C++ program to search a html file for words
leishi85
Grand Rapids, MI Icrontian
i'm starting to work on a program that search a html file for words.
The user is going to input the html file to search for, adn then put in how many words, and then type in the words.
When searching throught the html file, it's only going to look through the body part of the file for the searching words, and then make the words bold and color the background.
and this is going to be case insensitive.
the problem is that i'm not quiet sure what approach to take. i know i have to use strings and vectors, and mainuplate the input data, so case won't be an issue. but not too sure how to do this.
The user is going to input the html file to search for, adn then put in how many words, and then type in the words.
When searching throught the html file, it's only going to look through the body part of the file for the searching words, and then make the words bold and color the background.
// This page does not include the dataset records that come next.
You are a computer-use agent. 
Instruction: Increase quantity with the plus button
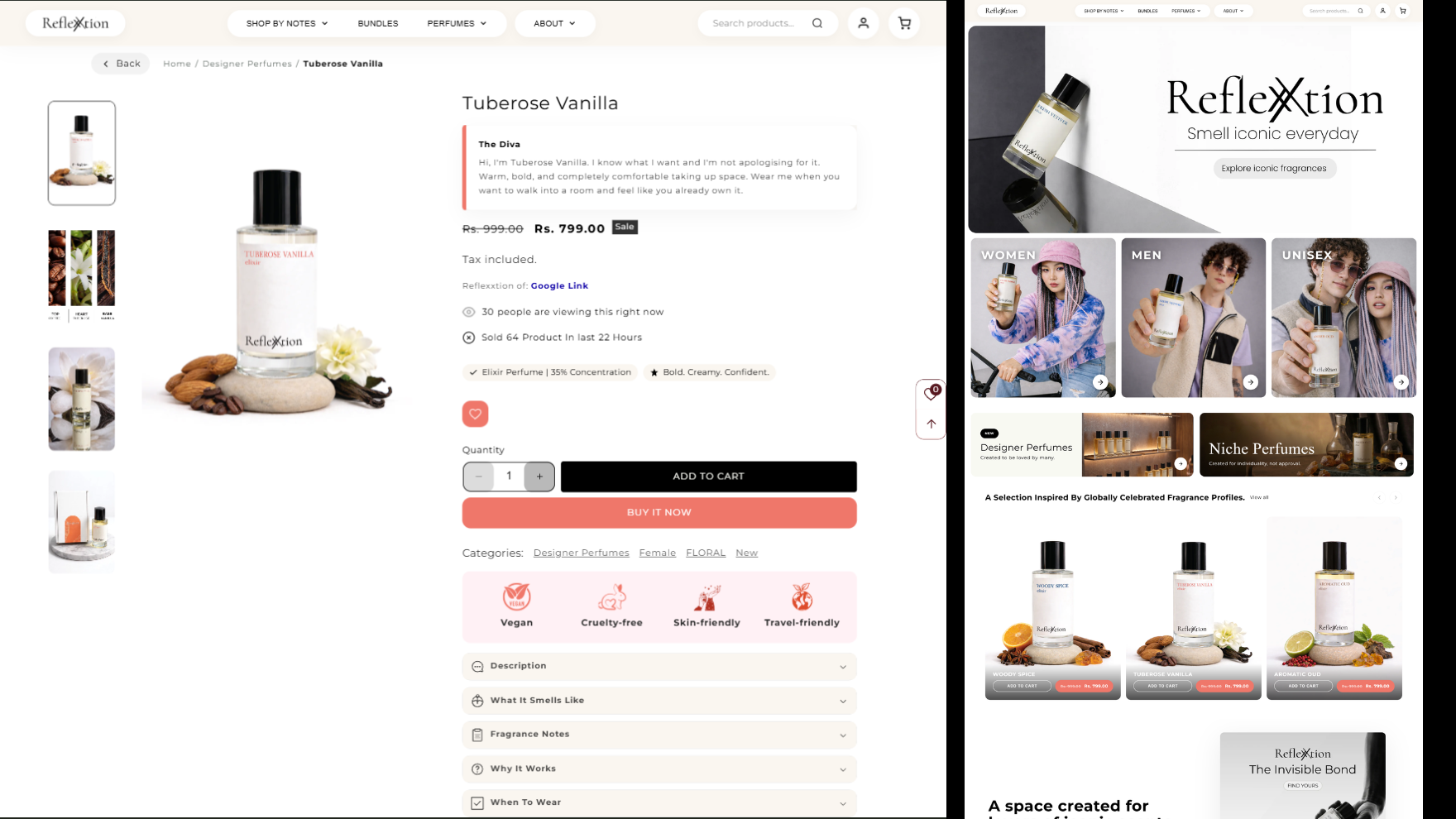click(539, 477)
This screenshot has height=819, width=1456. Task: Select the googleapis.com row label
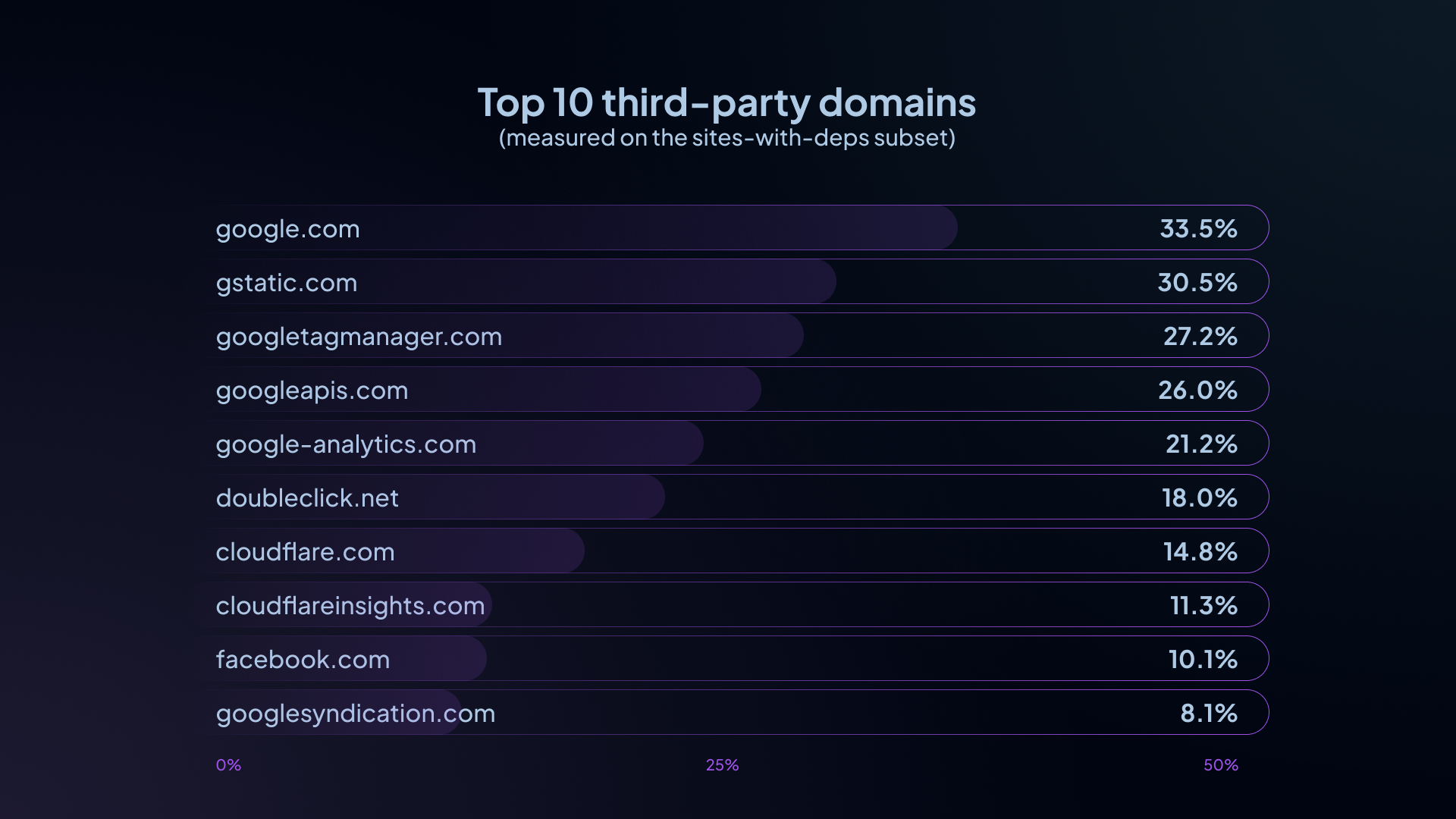(x=312, y=391)
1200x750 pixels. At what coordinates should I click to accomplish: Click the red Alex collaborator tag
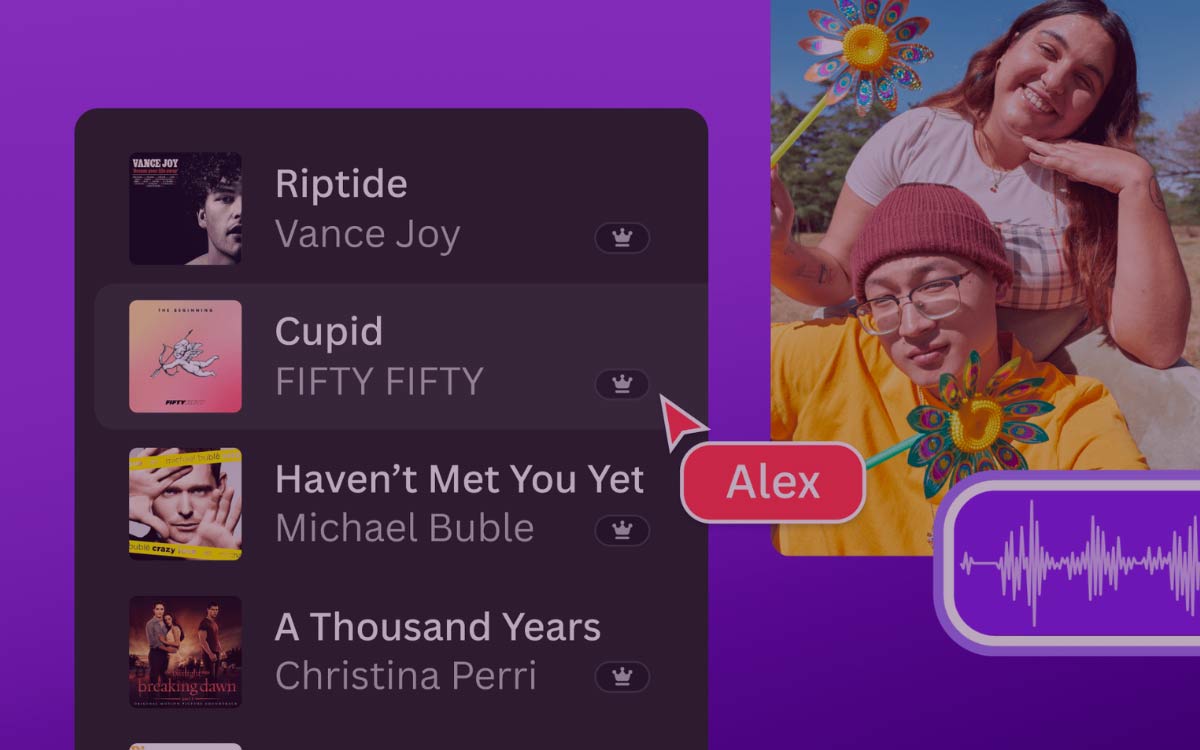(773, 482)
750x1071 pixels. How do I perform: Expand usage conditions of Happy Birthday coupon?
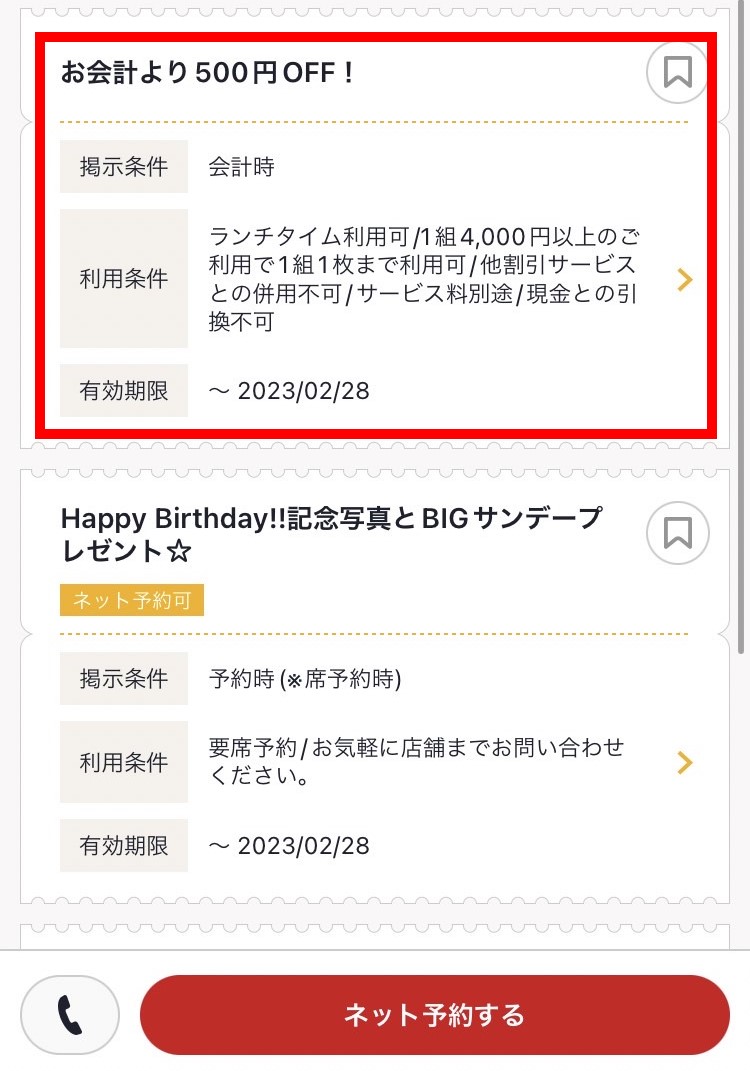(684, 763)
and this is going to be case insensitive.
the problem is that i'm not quiet sure what approach to take. i know i have to use strings and vectors, and mainuplate the input data, so case won't be an issue. but not too sure how to do this.
0
Comments
Not sure how much the app is now-- i used it over a year ago at my old job, so i didn't have to worry about price, and i am too lazy to look right now.
Might get you going in the right direction....
//edit: for case insensitive just use read in the string and make a temporay copy using .toupper or .tolower so you have a case insensitive string, but you will still have the original when you are finally ready to write out to your file.
Sorry.
My recommendation is break up the problem. If you've already learned the basis for object oriented design and classes, you're ahead of the game.
Break up your code into modules. In this case you'll probably want to create a parser. This module will be responsible for bringing in the input from the web page. Next you'll need a module that determines if the incoming word is to be acted upon. IE, if you haven't hit the <body> tag, then it should be looking at the word. As this module finds the word, it should do something special with that. (I'm not giving away all of the answers).
Then you should have a module to handle the output. Depending how this module is used, it will be told to output normally or by highlighting the word.
Hope that helps.
it's not compiling and not too sure if it's gonna work as it should
any idea guys??
[php]
#include <iostream>
#include <fstream>
#include <cctype>
#include <string>
#include <vector>
using namespace std;
int main()
{
cout << "File name: ";
string name;
cin >> name;
ifstream in(name.c_str());
string fileData;
in >> fileData;
while (in.fail())
{
cout << "Please enter a new file name: " << endl;
cin >> name;
ifstream in(name.c_str());
in >> fileData;
}
//=============================================================================
//brings all string into CAPITALS (only function used in program)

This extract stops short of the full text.